━━ 网页摘录 ━━

八大山人 《山水花鸟册之二 花石》 纸本水墨 37.8cm×31.5cm 1694年 上海博物馆藏

八大山人 《山水花鸟册之四 鹌鹑》 纸本水墨 37.8cm×31.5cm 1694年 上海博物馆藏

八大山人 《山水花鸟册之五 荷花》 纸本水墨 37.8cm×31.5cm 1694年 上海博物馆藏

八大山人 《山水花鸟册之八 山水》 纸本水墨 37.8cm×31.5cm 1694年 上海博物馆藏

  于“雪个精神”中汲取养分
  对于八大山人,我们既熟悉又陌生,了解一点中国画历史的人,提起他都会想起“翻白眼”“怪诞”,但这些人中不乏有认为八大山人是八个人的,再深入一些的评价就大多是说他“冷眼看世界”,为何“冷”,也只能说他是有气节、为故国,随手将八大拂进了“节士”“遗民”“贵族后代”的大部队。
  八大山人一生传奇,单是生平经历就引得诸多学者探究。“大明亡孙,遗民情结”是对八大山人最显著的人生定位,也几乎影响了人们对他的一切解读。因为其特殊的政治身份,大多观点认为他的行为都与“怀念故国”“保存实力”“逃灾避难”有关,将其艺术作品的精神气质也解读为孤独、忧郁、冷漠和不满。但在朱良志《八大山人研究(第二版)》中,笔者看到了更多样的八大山人,立体而伟大。
  《八大山人研究》是作者朱良志继《石涛研究》后又一大作,早在2010年就在安徽教育出版社出版过,多年后作者结合新发现的文献,于2023年在中华书局出版了《八大山人研究(第二版)》。第二版增加了一些章节,改写了部分内容,充实了若干论证材料,尤其是对八大山人的艺术哲学观念、思想发展过程和家学渊源等方面的讨论融入了较多的新内容。作者曾在采访中提到,研究八大山人其实是偶然,他在研究石涛时,发现八大与石涛的联系非常密切。本书的引言中也提及这点,八大与石涛未见一面却引为好友,作者希望从这两位伟大的艺术家那里得到更多精神滋养。
  《八大山人研究》选择的论述角度相对充分,区别于一般的鉴赏类评论,书中以上百幅书画作品为基础,多方面剖析八大山人,多论据考证,从而纠正世人对八大山人的误解,并在真正理解八大的道路上更进一步。

━━━
━━ 存储数据行 ━━

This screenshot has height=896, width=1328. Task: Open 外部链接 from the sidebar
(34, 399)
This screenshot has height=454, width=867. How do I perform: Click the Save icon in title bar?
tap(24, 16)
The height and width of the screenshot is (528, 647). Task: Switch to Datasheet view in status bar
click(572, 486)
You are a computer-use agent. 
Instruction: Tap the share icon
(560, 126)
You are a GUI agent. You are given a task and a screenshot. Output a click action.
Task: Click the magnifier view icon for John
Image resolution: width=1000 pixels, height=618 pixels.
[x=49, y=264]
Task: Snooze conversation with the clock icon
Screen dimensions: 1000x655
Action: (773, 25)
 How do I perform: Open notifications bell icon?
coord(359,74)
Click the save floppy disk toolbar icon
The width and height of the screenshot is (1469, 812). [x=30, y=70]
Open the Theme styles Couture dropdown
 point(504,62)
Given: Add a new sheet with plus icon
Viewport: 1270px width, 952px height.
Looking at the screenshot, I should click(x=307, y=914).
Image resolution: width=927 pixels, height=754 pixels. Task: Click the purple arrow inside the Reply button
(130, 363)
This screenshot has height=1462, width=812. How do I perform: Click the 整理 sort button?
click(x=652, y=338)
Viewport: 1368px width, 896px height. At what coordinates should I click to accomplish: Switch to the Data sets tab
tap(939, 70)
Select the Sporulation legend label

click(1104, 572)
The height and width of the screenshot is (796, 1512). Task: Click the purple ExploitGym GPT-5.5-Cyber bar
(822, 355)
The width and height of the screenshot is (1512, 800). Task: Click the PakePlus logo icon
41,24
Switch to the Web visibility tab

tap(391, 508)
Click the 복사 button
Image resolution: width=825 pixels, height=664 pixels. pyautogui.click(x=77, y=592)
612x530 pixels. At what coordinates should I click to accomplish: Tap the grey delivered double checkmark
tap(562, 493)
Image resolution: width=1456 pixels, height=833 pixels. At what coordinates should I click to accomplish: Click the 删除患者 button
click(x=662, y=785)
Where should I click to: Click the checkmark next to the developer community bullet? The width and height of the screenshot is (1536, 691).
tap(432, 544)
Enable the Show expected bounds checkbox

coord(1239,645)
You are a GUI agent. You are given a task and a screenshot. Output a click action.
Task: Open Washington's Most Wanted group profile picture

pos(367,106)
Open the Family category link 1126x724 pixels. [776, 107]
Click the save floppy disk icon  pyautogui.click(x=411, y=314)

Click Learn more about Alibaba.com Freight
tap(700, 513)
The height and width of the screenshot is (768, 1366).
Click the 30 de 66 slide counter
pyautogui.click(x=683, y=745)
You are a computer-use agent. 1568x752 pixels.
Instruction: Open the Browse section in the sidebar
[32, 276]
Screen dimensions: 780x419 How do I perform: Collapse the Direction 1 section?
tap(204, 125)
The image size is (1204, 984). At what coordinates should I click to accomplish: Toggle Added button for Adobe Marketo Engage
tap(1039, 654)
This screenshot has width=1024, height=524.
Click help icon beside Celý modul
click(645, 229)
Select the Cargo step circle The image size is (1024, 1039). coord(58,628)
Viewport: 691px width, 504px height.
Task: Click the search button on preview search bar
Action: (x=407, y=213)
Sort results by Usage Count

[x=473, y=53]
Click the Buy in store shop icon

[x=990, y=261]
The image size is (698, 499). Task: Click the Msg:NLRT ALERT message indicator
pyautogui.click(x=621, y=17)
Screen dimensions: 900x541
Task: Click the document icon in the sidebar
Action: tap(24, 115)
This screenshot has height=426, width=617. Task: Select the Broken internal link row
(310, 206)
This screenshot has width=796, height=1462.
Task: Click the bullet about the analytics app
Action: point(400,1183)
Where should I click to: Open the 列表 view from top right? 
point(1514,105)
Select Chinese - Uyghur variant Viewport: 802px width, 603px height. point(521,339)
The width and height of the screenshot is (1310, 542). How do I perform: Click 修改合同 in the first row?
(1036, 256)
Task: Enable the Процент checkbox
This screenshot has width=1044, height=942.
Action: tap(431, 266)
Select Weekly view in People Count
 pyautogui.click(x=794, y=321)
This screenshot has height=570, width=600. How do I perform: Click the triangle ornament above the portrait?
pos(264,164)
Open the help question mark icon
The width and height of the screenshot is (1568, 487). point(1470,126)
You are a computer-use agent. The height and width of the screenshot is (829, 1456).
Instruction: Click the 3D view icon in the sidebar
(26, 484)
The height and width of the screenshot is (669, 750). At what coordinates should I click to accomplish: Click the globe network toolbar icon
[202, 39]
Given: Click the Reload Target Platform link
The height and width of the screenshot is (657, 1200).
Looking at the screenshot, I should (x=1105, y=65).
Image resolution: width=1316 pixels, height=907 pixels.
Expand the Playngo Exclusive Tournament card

━━━

**待办任务**
A. 根据关于八大山人的网页摘录,《八大山人研究(第二版)》是哪一年在哪家出版社出版的?
B. 请从最后一句之后接着写这篇评介《八大山人研究》的文章。

**最终结果**
A. 2023年,中华书局。

B.
  全书大致分为四个部分,第一部分结合禅宗观点对八大山人的作品进行解析,以八大山人的存世书画作品为基础,从哲学层面讨论关于他绘画荒诞、孤独等八个重要问题。第二部分主要考证八大山人的佛教思想背景以及其特有的遗民情感在不同时期的表现,并透过这两个方面解读画家大量的晦涩作品。第三部分分析八大山人的生平经历,包括家世、婚姻、佛法传承、病癫等颇具争议的问题。第四部分根据大量文史资料考证八大山人的交游往来、活动轨迹。
  “八大将他的遗民情怀,化为清净精神的追求;将他的故国情思,裹进人类命运的叩问之中。”读《八大山人研究》,“愈简愈远,愈淡愈真”的“雪个精神”呼之欲出。
  “目视天下其犹裸”:从八大的视角看世界
  绘画艺术发展至今,也许可以从思想性和装饰性这两个角度归纳大部分作品,而思想水平越高,作品的艺术价值越高。八大山人的画无疑更靠近思想性的门类,特别是晚年的作品。书里也提出,认为八大的艺术具有现代性,是关心人存在命运的、是表现人直接的生命感觉。现在很多的书法与绘画脱离了原有的生活境况,成为一种“作业”,艺术不再是生活的延伸,而八大是有自己的体会才画,他在表达自己心灵最真切的东西,通过绘画传递一点思考、一种感受。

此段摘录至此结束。